Each entry below is to be reproduced exactly, though any pictures it holds must be omitted.
*-*-*
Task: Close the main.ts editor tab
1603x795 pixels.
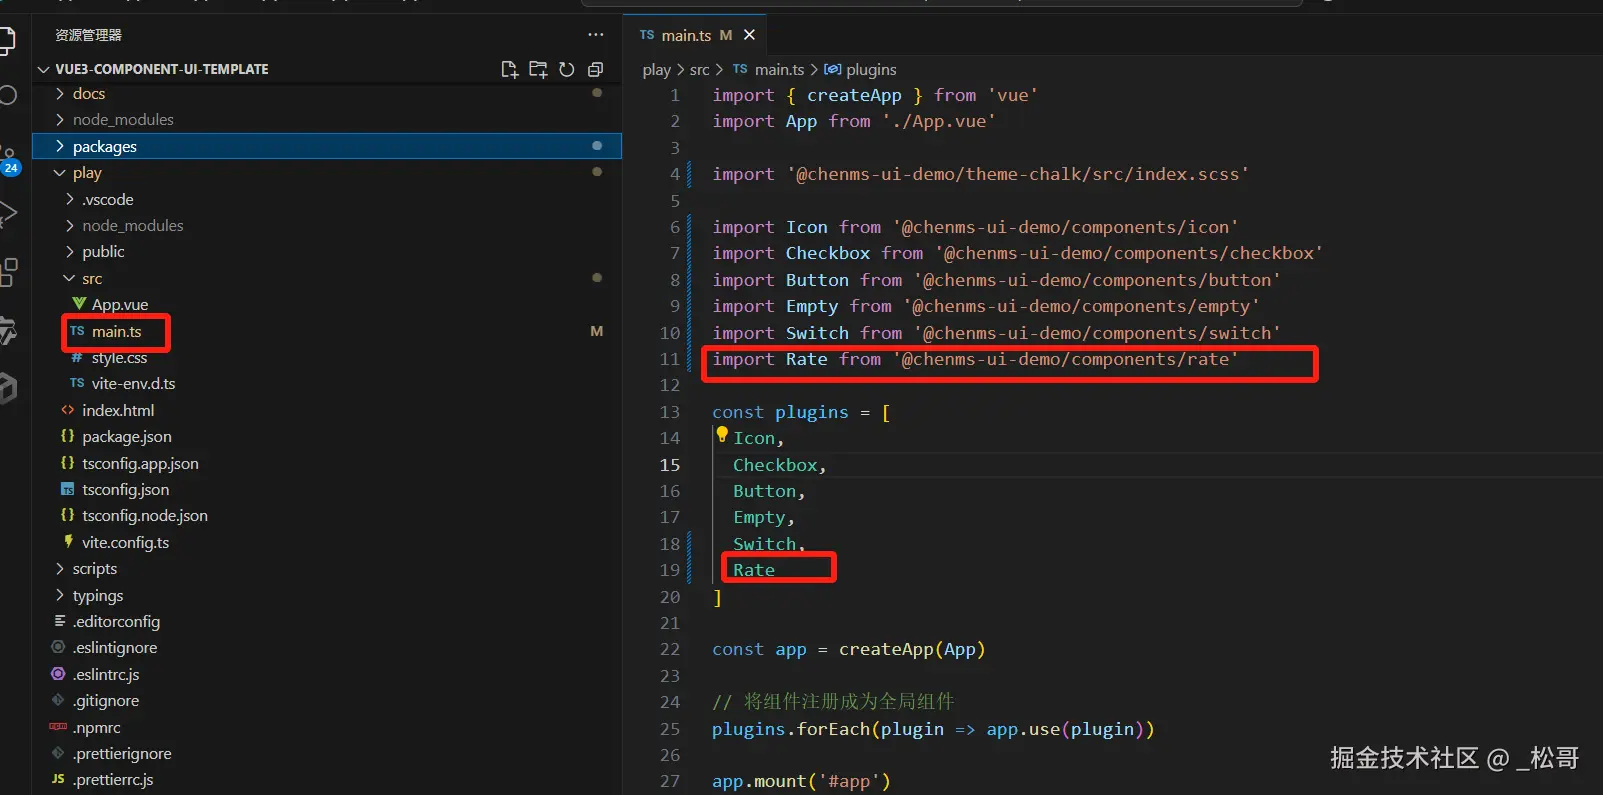Action: coord(749,35)
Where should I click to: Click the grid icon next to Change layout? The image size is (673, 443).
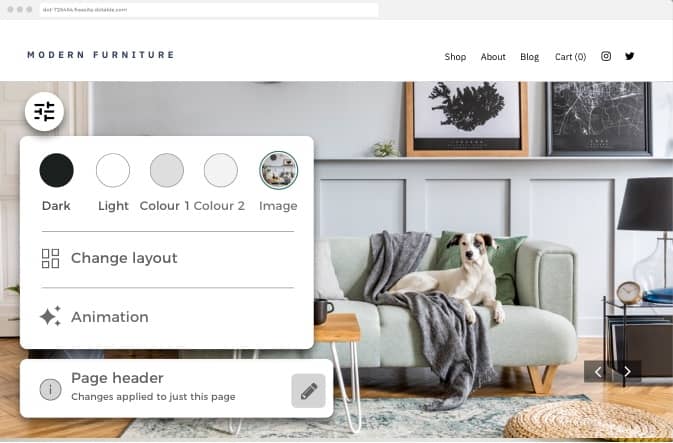pos(51,258)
*-*-*
**Task solution:**
Task: Close the main.ts editor tab
1603x795 pixels.
Action: coord(749,35)
Where should I click to: Click the grid icon next to Change layout? The image size is (673, 443).
pos(51,258)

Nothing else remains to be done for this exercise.